Rescató su oficio y nos volvimos
a ver por las plazas mientras tomaba notas para aquellas
crónicas, que siempre encabezaba con algún
titular sarcástico. Ahora la muerte lo ha sorprendido
en la feria de Sevilla cuando empezaba el desastre de
las mansadas insoportables de esas ganaderías 'de
lujo' hechas a la medida de toreros sin pundonor y sin
oficio. 'Roncando sin mantas' se titulaba y le
llegó el puntillazo cuando tenía ya la crónica
a medias.
Otra crónica amarga de los que
asistimos por obligación a un espectáculo
que ha perdido todas sus esencias y encima tenemos que
afrontar el sacrificio de contarlo sin aburrir a los lectores.
Paco asumió la servidumbre de este oficio
hasta el último adiós a la vida. A fin de
cuentas murió como una figura en una feria de lujo.
Me reprochaba que no he vuelto a Castellón,
ni a las Fallas, ni a Sevilla... Y cuando
lo llevaba a su terreno me comprendía: "Yo
voy a las ferias de Madrid y arriba, donde la gente sabe
comer. Tú dices que la cultura y la gastronomía
son la misma cosa. Hace muchos años que he decidido
no ir donde no saben comer".
Pero Sevilla es aparte. El vasco
de los grandes templos de la mesa del Sur de Francia,
aprendió a cogerle el aire a la tapita, a la gamba
fresca, a la acedía, al pescaíto en adobo,
pero los días de repicar en gordo se iba a los
dos o tres restoranes vascos de la tierra de María
Santísima, hasta que le resbalaba la salsa
de los chipirones.
Un amigo cabal. Se ha quedado muerto un
crítico de toros en una tarde de feria de abril.
Se nos ha ido un amigo cabal y un profesional sincero.

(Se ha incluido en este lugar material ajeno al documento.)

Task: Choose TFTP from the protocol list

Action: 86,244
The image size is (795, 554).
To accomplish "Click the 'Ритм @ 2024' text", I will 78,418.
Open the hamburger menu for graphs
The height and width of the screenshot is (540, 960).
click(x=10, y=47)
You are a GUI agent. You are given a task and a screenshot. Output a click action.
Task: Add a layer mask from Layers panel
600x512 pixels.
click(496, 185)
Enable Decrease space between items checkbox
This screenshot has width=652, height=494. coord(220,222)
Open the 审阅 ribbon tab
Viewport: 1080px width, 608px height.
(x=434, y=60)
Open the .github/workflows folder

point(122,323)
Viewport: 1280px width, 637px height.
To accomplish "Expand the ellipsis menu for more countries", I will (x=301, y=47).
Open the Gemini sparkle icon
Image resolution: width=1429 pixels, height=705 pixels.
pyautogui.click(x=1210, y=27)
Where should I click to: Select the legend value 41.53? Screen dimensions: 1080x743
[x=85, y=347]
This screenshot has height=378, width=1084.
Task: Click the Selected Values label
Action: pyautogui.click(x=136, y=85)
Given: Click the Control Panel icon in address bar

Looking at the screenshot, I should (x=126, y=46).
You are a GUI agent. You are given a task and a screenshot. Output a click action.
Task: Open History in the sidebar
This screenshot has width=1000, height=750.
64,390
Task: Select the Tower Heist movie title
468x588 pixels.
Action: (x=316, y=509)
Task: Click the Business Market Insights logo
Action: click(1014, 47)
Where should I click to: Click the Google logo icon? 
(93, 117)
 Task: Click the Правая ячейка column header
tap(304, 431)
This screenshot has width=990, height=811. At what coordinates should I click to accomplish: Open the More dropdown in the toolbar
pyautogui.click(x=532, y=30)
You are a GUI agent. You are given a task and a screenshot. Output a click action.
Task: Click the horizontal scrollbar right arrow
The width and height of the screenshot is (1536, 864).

Unos días antes, sabiendo la estocada que tenía
encima, me llamó para que hiciéramos los
coloquios en el hotel Inglaterra cuando inauguren
la plaza de San Sebastián. Y 'su' plaza
no ha querido esperarlo. Nadie había luchado tanto
como él por recuperar el esplendor de la Semana
Grande.
Pero cuando llegue la Virgen de Agosto
ya no estará allí para contarlo, porque
se nos ha muerto envuelto en el perfume de las flores
de azahar sevillanas. Ese día, cuando las fanfarrias
y los chistularis abran calle para estrenar la plaza nueva,
Paco Apaolaza verá el cortejo desde la eternidad
del monte Igueldo, sentado bajo la fronda de aquel
árbol de Recondo donde nos traían,
desde las brasas, aquellos monumentales chuletones de
buey. En su punto, dorados por fuera y sonrosados por
dentro. ¡Adiós hermano! Y que te recordemos
muchos años delante de una jarra de vino."